Biological / Genetic Risk
Children of an alcoholic are at a greater risk for developing alcoholism – four times greater! This increased risk is sometimes described as a predisposition to alcoholism. Just as we inherit a certain likelihood of heart disease, we are all born with some biological level of risk for alcoholism. For some of us, that risk is increased. Those of us with biological history of alcoholism in our family are at greater biological risk for alcoholism.
Males and females react to alcohol a bit differently. Women tend to be smaller than men. Women get intoxicated faster and stay intoxicated longer. Women have less alcohol dehydrogenase, the enzyme that metabolizes alcohol, so alcohol remains in the bloodstream longer (in fact, men have 40% more than women). Also, women tend to have a higher percentage of body fat, which reduces the percentage of lean body mass that can distribute the concentration of alcohol.
Body Size and Composition
Smaller stature individuals will become impaired quicker. Alcohol can be distributed throughout the body via the circulatory system, and enters most tissues except bone and fat (adipose tissue). This is why body composition is important, because as the percentage of body fat increases, the resulting concentration of alcohol in the lean tissues of the body is proportionally higher.
Carbonation speeds up absorption. Alcohol mixed with carbonated beverages such as Coca-Cola or tonic water will be absorbed more quickly into the bloodstream. This is also true for champagne and wine coolers.
Energy drinks are stimulants and alcohol is a depressant.
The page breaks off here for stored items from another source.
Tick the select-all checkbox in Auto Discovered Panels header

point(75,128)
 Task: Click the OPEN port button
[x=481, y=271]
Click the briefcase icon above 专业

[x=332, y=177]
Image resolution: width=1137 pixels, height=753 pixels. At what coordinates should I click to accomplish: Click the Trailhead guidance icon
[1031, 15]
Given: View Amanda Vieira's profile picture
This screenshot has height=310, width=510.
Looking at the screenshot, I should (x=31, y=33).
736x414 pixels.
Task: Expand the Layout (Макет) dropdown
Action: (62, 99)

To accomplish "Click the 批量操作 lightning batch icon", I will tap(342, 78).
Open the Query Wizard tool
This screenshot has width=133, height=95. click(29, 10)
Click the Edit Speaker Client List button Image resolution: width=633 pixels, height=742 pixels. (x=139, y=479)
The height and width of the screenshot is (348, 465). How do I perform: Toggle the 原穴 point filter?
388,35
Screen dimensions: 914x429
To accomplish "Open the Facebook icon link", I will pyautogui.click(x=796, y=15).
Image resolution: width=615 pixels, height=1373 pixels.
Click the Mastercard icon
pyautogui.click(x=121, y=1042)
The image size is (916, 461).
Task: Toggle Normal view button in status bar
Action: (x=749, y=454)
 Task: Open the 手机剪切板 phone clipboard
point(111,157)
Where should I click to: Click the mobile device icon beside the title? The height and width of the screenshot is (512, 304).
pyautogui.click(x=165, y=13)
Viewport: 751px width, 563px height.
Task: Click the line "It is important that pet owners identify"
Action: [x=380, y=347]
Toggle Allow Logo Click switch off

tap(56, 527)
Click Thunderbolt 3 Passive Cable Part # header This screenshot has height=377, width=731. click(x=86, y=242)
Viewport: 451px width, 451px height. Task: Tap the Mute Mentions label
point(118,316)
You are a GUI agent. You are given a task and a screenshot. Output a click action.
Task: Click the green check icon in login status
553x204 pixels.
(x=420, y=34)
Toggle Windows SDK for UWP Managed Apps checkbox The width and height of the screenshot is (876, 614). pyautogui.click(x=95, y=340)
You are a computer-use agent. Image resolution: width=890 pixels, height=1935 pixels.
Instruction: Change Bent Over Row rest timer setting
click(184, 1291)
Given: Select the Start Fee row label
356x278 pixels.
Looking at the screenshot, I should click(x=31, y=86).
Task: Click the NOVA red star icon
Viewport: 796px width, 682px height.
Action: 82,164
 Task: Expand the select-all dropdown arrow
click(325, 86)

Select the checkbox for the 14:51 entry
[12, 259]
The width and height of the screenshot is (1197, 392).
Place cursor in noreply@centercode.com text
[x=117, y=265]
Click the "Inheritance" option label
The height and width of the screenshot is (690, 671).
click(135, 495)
Energy drinks mask the effects of alcohol by giving you a sense of energy, and the false sense that you are not that intoxicated. Mixing alcohol and energy drinks can cause heart failure because they are opposing stressors on the body’s regulatory systems.
If you are sick or just getting over an illness, you tend to become impaired more quickly.
Marijuana reduces nausea, which can inhibit the body’s ability to remove harmful toxins by vomiting. Marijuana can increase the threshold required to illicit a vomit response.
Strong emotions such as anger, fear, and loneliness tend to hasten impairment. The psychological and social effects of alcohol (and the placebo effects) are also magnified by expectations.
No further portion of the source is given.